Brandon Farrell
Brandon Farrell

Reputation: 83

Timer not executing whole functions...?

I am making an application that checks if there are files in a certain folder, if there is, it un-minimizes the application.

System.Timers.Timer aTimer = new System.Timers.Timer();
aTimer.Elapsed += new ElapsedEventHandler(tick);
aTimer.Interval = updateIterval*1000;
aTimer.Enabled = true;

 public void tick(object source, ElapsedEventArgs e)
    {
        update();
    }
 public void update()
    {
        MessageBox.Show("Tick");
        if (WorkingFiles.Length != 0)
        {
            this.WindowState = FormWindowState.Normal;
            MessageBox.Show("Normal");
        }
        else
        {
            this.WindowState = FormWindowState.Minimized;
            MessageBox.Show("Minimized");
        }
    }

I will only get the "TICK" message every 10 seconds, and I wont get either of the "Normal", or "Minimized" but if I call this function via button press it works perfectly fine. not sure if there is something inherently wrong with the way I am doing this, or if I could do it another way?

Upvotes: 0

Views: 92

Answers (3)

juanreyesv
juanreyesv

Reputation: 853

Regarding the functionality you want to achieve "I am making an application that checks if there are files in a certain folder" and because you have asked for other ways to do achieve that. I would suggest you using the FileSystemWatcher Class:

"Listens to the file system change notifications and raises events when a directory, or file in a directory, changes."
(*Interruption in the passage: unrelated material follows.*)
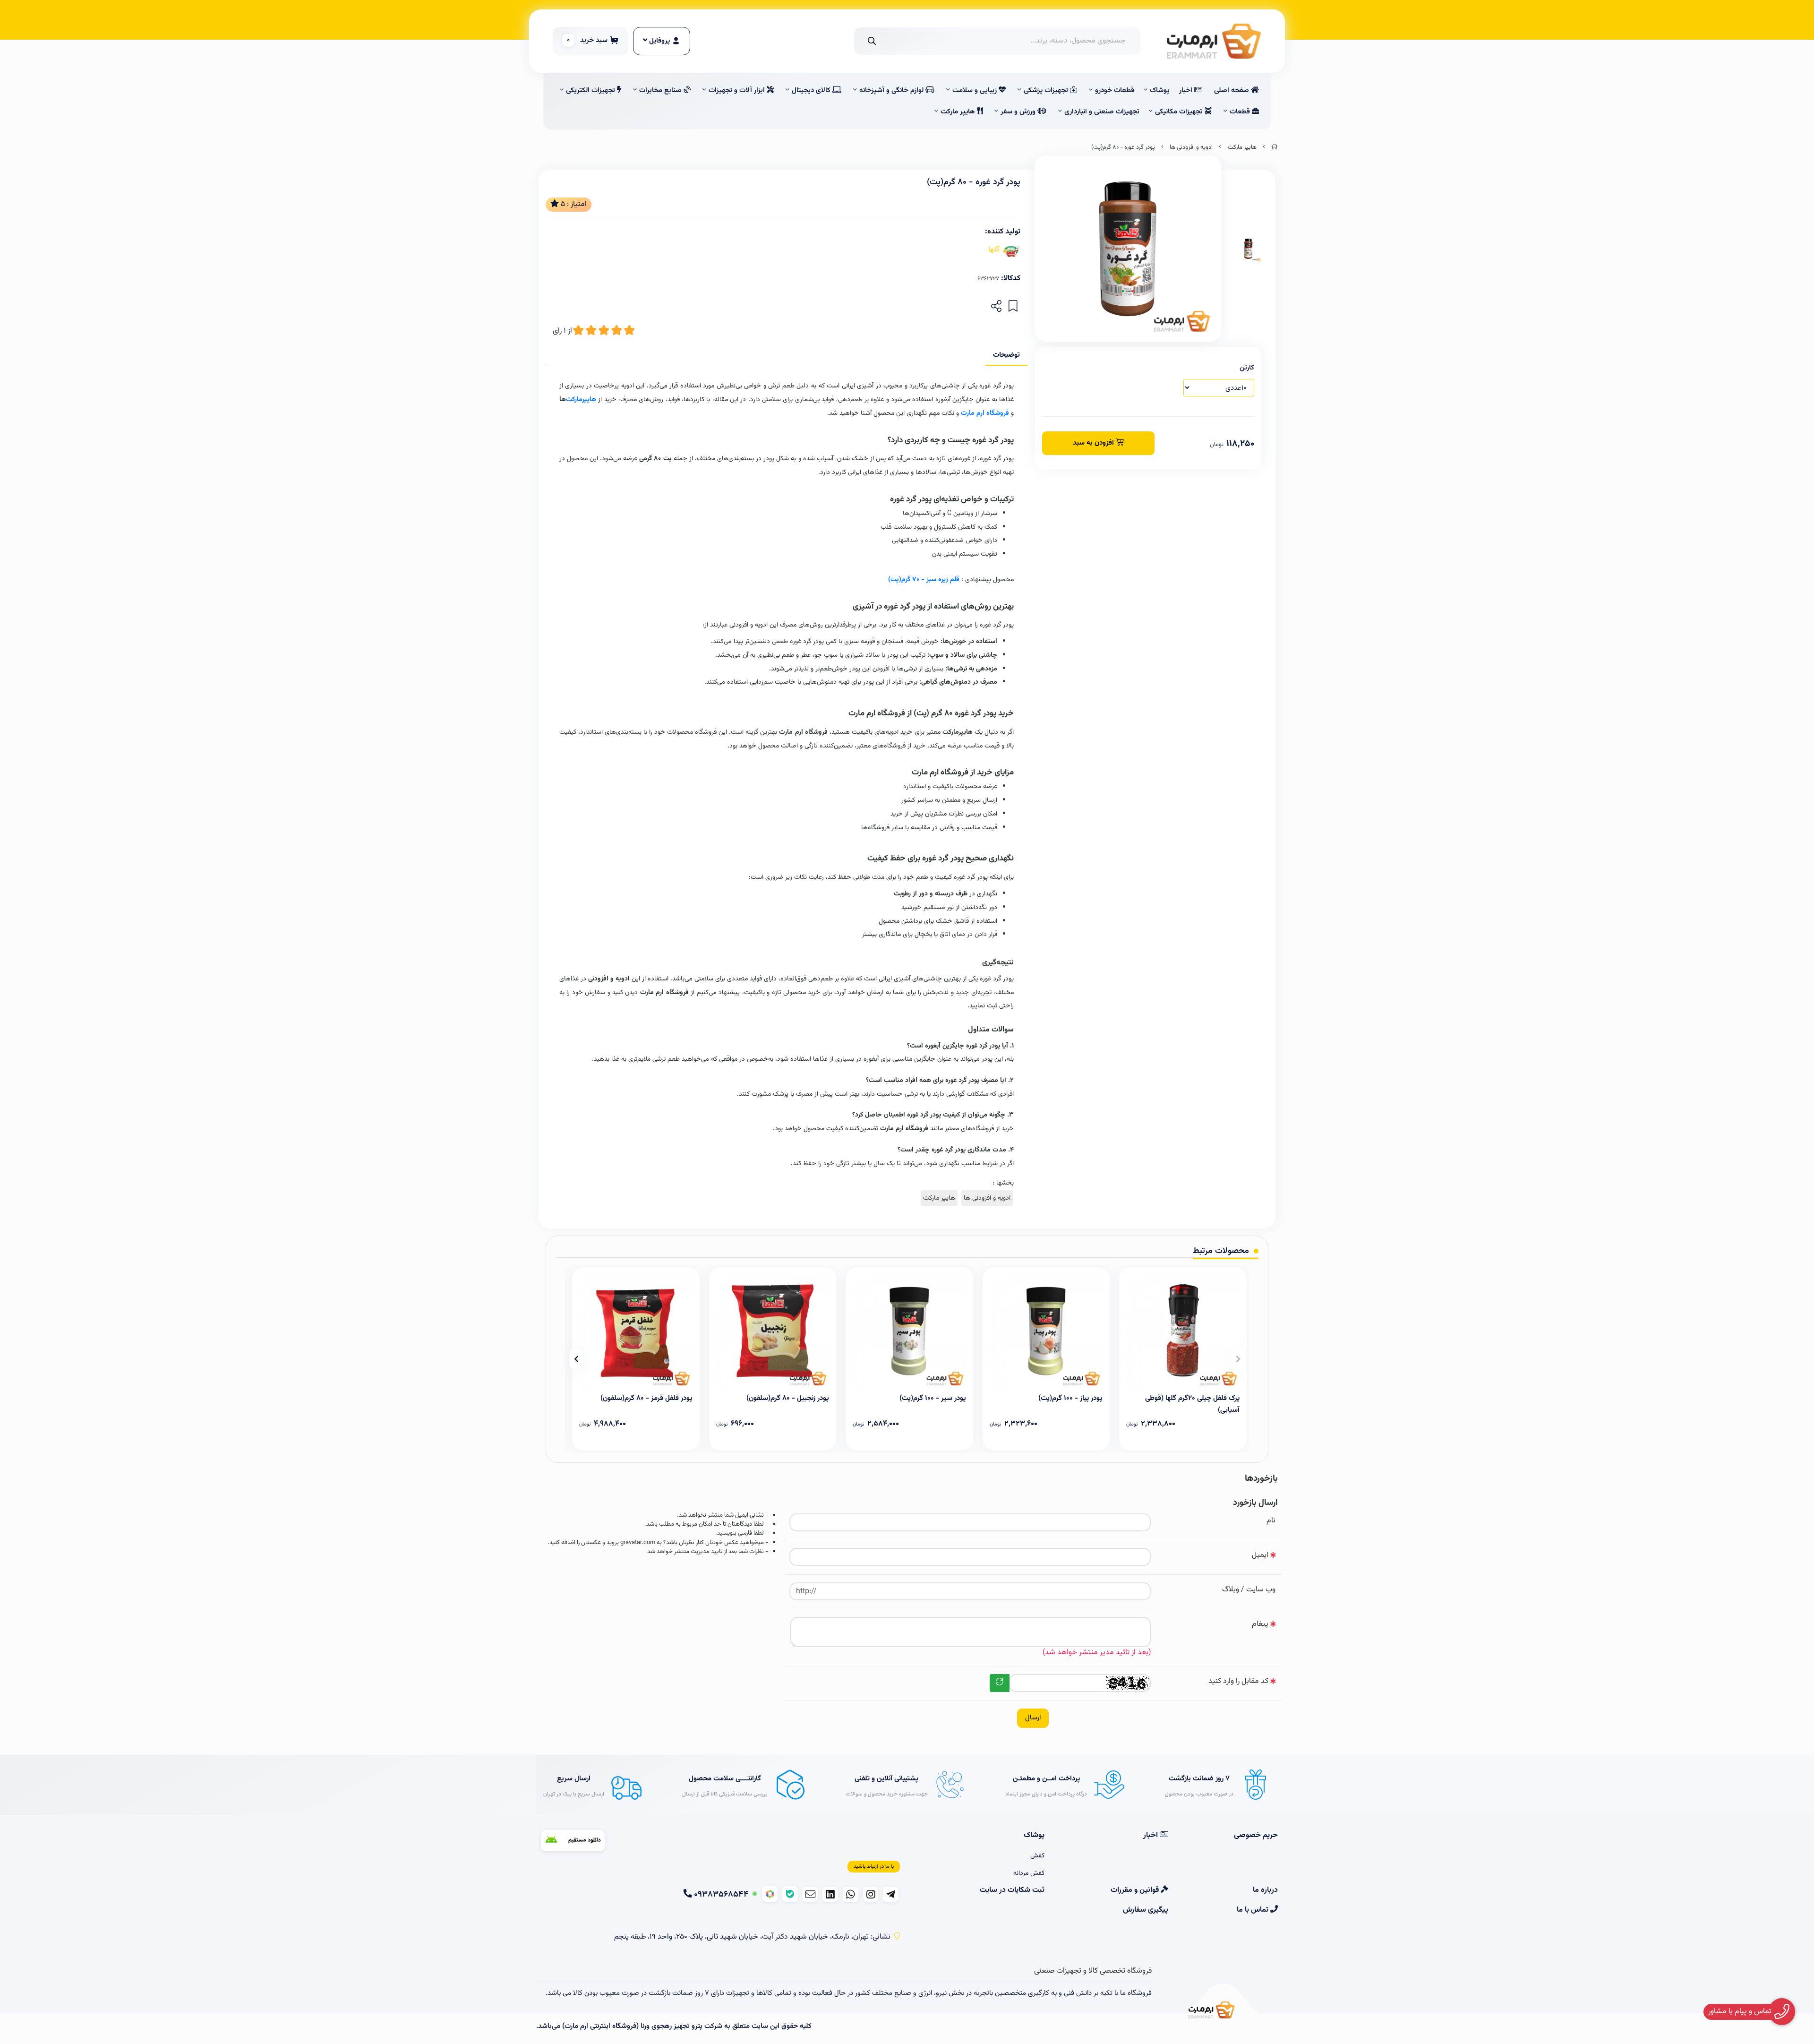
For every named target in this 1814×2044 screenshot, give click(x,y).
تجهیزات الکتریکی (591, 90)
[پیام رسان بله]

Code Example also extracted from the MSDN link and modified to your needs:

FileSystemWatcher watcher;

public void StartWatch()
{
    // Create a new FileSystemWatcher and set its properties.
    watcher = new FileSystemWatcher();
    watcher.Path = "Path to directory"; // Put the path to your directory here
    // Watch for changes in LastWrite
    watcher.NotifyFilter = NotifyFilters.LastWrite;

    // Add event handlers.
    watcher.Created += new FileSystemEventHandler(OnCreated);

    // Begin watching.
    watcher.EnableRaisingEvents = true;

}

// Define the event handlers. 
private static void OnCreated(object source, FileSystemEventArgs e)
{
    MessageBox.Show("A File has been created");
}

Upvotes: 2

Kumudu
Kumudu

Reputation: 136

You are trying to access the UI thread from a background thread. In your instance I would suggest using system.windows.forms.timer instead of System.Timers.Timer

Upvotes: 3

Alexei Levenkov
Alexei Levenkov

Reputation: 100547

Most likely problem with WorkingFiles being null (or some other less obvious exception) - add try/catch and show exception information if one happens.

MessageBox.Show is blocking call - so second half of the function will not run till you "OK" the dialog box and as result it is not the best way to debug/trace. Consider using Debug.Trace to output messages to VS debug window.